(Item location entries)

☆ ☆ ☆ ☆

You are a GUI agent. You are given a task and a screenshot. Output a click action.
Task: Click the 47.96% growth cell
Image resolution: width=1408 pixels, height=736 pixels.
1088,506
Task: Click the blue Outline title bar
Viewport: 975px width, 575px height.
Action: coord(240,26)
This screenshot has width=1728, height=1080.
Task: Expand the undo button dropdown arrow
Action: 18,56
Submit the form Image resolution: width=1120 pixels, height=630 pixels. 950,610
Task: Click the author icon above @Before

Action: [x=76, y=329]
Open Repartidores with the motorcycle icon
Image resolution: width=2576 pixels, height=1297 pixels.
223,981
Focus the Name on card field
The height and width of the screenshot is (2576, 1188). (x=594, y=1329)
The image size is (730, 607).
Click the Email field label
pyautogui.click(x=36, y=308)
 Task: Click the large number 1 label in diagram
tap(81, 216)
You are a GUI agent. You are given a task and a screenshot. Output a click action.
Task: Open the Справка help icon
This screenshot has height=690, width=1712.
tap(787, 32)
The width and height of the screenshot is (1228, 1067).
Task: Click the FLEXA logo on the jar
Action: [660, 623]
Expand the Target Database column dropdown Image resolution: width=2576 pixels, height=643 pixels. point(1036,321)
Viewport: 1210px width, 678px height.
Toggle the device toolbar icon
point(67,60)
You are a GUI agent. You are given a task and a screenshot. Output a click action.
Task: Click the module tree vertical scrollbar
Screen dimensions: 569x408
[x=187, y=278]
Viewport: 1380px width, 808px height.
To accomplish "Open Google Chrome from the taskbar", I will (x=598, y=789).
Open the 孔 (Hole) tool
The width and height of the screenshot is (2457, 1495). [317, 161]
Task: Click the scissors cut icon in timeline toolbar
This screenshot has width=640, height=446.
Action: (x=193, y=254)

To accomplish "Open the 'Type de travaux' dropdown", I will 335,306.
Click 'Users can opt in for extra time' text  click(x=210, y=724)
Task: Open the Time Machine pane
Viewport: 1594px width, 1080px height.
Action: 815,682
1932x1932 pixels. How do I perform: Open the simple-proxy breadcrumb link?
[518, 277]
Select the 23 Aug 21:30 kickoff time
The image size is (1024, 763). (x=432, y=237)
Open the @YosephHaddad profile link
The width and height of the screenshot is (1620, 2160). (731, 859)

☆ ☆ ☆ ☆

* _WHAT THE EXERCISE ASKS_
Write out all of the data above word for word, line by line, without changing anything.

* _COMPLETE OUTPUT_
You are a GUI agent. You are given a task and a screenshot. Output a click action.
Task: Click the 47.96% growth cell
Image resolution: width=1408 pixels, height=736 pixels.
1088,506
Task: Click the blue Outline title bar
Viewport: 975px width, 575px height.
Action: coord(240,26)
This screenshot has width=1728, height=1080.
Task: Expand the undo button dropdown arrow
Action: 18,56
Submit the form Image resolution: width=1120 pixels, height=630 pixels. 950,610
Task: Click the author icon above @Before

Action: [x=76, y=329]
Open Repartidores with the motorcycle icon
Image resolution: width=2576 pixels, height=1297 pixels.
223,981
Focus the Name on card field
The height and width of the screenshot is (2576, 1188). (x=594, y=1329)
The image size is (730, 607).
Click the Email field label
pyautogui.click(x=36, y=308)
 Task: Click the large number 1 label in diagram
tap(81, 216)
You are a GUI agent. You are given a task and a screenshot. Output a click action.
Task: Open the Справка help icon
This screenshot has height=690, width=1712.
tap(787, 32)
The width and height of the screenshot is (1228, 1067).
Task: Click the FLEXA logo on the jar
Action: [660, 623]
Expand the Target Database column dropdown Image resolution: width=2576 pixels, height=643 pixels. point(1036,321)
Viewport: 1210px width, 678px height.
Toggle the device toolbar icon
point(67,60)
You are a GUI agent. You are given a task and a screenshot. Output a click action.
Task: Click the module tree vertical scrollbar
Screen dimensions: 569x408
[x=187, y=278]
Viewport: 1380px width, 808px height.
To accomplish "Open Google Chrome from the taskbar", I will (x=598, y=789).
Open the 孔 (Hole) tool
The width and height of the screenshot is (2457, 1495). [317, 161]
Task: Click the scissors cut icon in timeline toolbar
This screenshot has width=640, height=446.
Action: (x=193, y=254)

To accomplish "Open the 'Type de travaux' dropdown", I will 335,306.
Click 'Users can opt in for extra time' text  click(x=210, y=724)
Task: Open the Time Machine pane
Viewport: 1594px width, 1080px height.
Action: 815,682
1932x1932 pixels. How do I perform: Open the simple-proxy breadcrumb link?
[518, 277]
Select the 23 Aug 21:30 kickoff time
The image size is (1024, 763). (x=432, y=237)
Open the @YosephHaddad profile link
The width and height of the screenshot is (1620, 2160). (731, 859)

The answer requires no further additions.